- _WORK TO COMPLETE_
Rewrite everything from the line containing "The height and width of the screenshot is (600, 600)." down through the end of the rows as a Markdown table with two columns, No. and Line, numbering each line and leaving out blank lines.

- _DATA RECORDS_
--- START ---
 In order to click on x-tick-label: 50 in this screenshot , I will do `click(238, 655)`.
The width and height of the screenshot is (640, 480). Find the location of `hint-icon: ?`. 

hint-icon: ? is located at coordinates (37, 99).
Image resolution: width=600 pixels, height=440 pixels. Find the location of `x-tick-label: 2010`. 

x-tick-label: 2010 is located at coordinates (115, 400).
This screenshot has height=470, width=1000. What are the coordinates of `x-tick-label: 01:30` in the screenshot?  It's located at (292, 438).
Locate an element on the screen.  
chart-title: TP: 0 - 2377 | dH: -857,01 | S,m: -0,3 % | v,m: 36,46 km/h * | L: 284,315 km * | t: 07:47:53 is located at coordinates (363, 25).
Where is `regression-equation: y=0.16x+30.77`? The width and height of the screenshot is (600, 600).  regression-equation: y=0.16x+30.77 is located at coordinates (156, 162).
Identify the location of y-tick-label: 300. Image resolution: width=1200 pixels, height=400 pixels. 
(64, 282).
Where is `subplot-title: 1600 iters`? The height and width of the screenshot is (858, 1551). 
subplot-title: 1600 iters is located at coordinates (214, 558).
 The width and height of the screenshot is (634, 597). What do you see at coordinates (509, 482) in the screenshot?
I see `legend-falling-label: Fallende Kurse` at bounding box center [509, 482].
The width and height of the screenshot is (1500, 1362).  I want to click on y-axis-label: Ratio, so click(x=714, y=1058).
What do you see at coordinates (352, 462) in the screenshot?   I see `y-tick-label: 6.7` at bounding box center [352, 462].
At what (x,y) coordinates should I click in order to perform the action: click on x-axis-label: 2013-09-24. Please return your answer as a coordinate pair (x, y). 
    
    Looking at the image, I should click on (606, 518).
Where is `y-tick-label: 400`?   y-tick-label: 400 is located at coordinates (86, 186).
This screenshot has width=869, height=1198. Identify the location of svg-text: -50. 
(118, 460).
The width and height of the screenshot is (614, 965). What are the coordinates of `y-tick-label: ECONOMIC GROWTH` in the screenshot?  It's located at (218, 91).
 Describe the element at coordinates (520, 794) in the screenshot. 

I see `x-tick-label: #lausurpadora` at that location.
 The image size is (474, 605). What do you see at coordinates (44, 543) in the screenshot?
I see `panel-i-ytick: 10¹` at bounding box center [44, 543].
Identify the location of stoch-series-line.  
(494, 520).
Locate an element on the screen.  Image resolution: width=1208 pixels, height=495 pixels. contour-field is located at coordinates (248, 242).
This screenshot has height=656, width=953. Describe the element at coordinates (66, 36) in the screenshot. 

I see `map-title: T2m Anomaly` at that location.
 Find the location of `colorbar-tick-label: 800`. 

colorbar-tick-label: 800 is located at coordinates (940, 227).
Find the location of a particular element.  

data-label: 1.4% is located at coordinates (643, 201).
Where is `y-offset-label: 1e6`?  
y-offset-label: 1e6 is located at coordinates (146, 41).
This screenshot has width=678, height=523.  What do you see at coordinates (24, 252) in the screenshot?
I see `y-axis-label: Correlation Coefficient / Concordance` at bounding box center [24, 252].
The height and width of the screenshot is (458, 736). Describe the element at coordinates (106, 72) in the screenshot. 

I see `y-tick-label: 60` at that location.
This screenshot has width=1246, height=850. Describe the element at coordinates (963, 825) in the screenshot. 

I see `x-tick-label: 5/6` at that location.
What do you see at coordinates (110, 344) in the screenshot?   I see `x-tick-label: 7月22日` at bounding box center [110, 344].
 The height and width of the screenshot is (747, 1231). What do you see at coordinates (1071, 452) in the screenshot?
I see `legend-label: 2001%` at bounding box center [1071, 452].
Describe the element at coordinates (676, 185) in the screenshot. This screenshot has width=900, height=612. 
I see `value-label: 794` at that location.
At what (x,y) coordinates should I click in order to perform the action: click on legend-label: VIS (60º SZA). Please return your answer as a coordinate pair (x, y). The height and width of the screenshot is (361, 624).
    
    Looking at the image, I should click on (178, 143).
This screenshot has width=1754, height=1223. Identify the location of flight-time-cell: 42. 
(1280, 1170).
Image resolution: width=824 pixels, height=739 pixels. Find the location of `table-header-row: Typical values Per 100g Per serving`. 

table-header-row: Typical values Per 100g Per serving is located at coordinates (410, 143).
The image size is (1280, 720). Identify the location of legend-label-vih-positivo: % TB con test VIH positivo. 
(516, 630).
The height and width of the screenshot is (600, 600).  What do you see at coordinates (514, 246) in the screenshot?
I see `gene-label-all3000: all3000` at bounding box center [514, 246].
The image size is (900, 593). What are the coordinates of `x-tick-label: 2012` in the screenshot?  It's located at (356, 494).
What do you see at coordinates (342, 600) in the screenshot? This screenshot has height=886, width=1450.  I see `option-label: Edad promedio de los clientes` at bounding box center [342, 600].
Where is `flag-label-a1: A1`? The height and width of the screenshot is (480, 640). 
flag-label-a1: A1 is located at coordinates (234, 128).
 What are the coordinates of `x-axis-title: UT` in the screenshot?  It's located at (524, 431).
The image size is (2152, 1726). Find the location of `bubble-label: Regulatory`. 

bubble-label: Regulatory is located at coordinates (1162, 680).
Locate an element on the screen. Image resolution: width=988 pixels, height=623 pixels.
--- END ---
- _ANSWER SPACE_
| No. | Line |
|---|---|
| 1 | The height and width of the screenshot is (600, 600).  What do you see at coordinates (514, 246) in the screenshot? |
| 2 | I see `gene-label-all3000: all3000` at bounding box center [514, 246]. |
| 3 | The image size is (900, 593). What are the coordinates of `x-tick-label: 2012` in the screenshot?  It's located at (356, 494). |
| 4 | What do you see at coordinates (342, 600) in the screenshot? This screenshot has height=886, width=1450.  I see `option-label: Edad promedio de los clientes` at bounding box center [342, 600]. |
| 5 | Where is `flag-label-a1: A1`? The height and width of the screenshot is (480, 640).  |
| 6 | flag-label-a1: A1 is located at coordinates (234, 128). |
| 7 |  What are the coordinates of `x-axis-title: UT` in the screenshot?  It's located at (524, 431). |
| 8 | The image size is (2152, 1726). Find the location of `bubble-label: Regulatory`.  |
| 9 | bubble-label: Regulatory is located at coordinates (1162, 680). |
| 10 | Locate an element on the screen. Image resolution: width=988 pixels, height=623 pixels. |